A triple bird group was one of the few pieces in the offing when the idea of The Martin Brothers Sale,as it was called, was first mooted.

Dated 1.10.1914 - some six weeks after the onset of the First World War - it is one of their last productions.

Standing 7.75in (19.5cm) high on its ebonised wood base, this rare Southall production had been priced at $26,000 as part of the commercial exhibition titled The Martin Brothers  conducted by New York dealership Gallery 532 (David Rago and Phillip Chasen) in the autumn of 1995. A decade later, an overseas buyer bought it in Salisbury at its low estimate of £40,000.

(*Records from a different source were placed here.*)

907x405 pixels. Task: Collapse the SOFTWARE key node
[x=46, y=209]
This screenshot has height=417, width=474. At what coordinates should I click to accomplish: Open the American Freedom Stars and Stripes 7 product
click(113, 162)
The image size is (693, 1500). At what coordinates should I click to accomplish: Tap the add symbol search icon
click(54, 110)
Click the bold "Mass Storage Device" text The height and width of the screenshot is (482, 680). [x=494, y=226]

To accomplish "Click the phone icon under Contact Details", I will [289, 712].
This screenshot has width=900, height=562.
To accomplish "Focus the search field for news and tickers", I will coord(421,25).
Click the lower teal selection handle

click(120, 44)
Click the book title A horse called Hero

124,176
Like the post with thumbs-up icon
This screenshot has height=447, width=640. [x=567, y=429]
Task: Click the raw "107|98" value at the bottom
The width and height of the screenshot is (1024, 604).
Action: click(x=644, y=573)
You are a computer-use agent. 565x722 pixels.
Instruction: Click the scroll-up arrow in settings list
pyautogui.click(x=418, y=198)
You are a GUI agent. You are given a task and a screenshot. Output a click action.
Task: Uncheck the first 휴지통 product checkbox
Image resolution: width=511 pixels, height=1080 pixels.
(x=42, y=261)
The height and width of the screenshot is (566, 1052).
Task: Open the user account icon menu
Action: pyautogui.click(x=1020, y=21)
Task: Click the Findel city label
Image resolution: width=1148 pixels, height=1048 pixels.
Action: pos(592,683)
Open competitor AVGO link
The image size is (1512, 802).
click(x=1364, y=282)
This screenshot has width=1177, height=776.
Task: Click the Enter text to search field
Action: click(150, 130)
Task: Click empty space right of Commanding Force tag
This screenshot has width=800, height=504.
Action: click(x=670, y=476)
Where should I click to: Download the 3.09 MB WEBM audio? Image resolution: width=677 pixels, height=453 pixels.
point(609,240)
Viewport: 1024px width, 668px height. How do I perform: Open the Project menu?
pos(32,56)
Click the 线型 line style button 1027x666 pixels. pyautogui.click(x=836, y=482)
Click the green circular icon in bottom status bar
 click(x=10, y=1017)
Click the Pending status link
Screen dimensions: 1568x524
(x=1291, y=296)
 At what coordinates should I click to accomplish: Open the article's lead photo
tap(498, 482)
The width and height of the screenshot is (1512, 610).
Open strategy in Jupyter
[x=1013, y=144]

Avian flu variant H5N1? On the strength of this outing - where all of the nine jars were sold at substantial numbers - it looks like a scare story. But, while there are many who covet these trophies of Victorian art pottery, they have become prohibitively expensive.

Mr Jeffery estimates that there are perhaps up to 20 collectors worldwide for whom owning a Martinware bird is both a desirable and financially feasible pursuit. In Salisbury that translated into three or four telephone lines and not a great deal of competition above some muscular estimates.

Mid-range material 

There is much more action at more affordable price levels. The increasing focus upon the less iconic but equally evocative grotesques that currently occupy the mid-price ranges ensured competitive bidding for four face jugs and a collection of six musical imps from a single vendor.

The characterful, white-glazed imps made by Robert Wallace Martin in 1906 sold at between £2000 (a clarinettist carrying some damage) and £5000 (a seated cornet player show here). The buyer of a harp-playing imp at £4200 was also the seller of a large pair of vases by Robert Wallace Martin, incised with large scaly grotesque fish, jellyfish and sea creatures. These sold at £10,000 - an interesting case of a collector changing direction.

The largest of the face jugs, dated 1911, measured 8.5in (22cm) high and was modelled with two smiling faces.

At Christie's South Kensington in 1995 it made £2600. Here it took an above-estimate £8500.

Tellingly, the lower end of the price range (from £300 to £3000) was covered before the sale by what were frequently competitive commission bids.

Perhaps more significant than a £40,000 bird are the many pieces in this sale pitched in the lower hundreds that were creeping towards four figures once the hammer fell. This included a group of gourd vases, mostly by Edwin and Walter Martin, which brought between £500 and £1100 apiece. "It was not", said Mr Jeffries, "all about the birds". So will Martin Brothers in Salisbury become an annual fixture?

Given the difficulties in finding such a volume of privately-entered material, Mr Jeffery has no concrete plans to repeat the exercise. "Somehow, I don't think this is another Clarice," he said.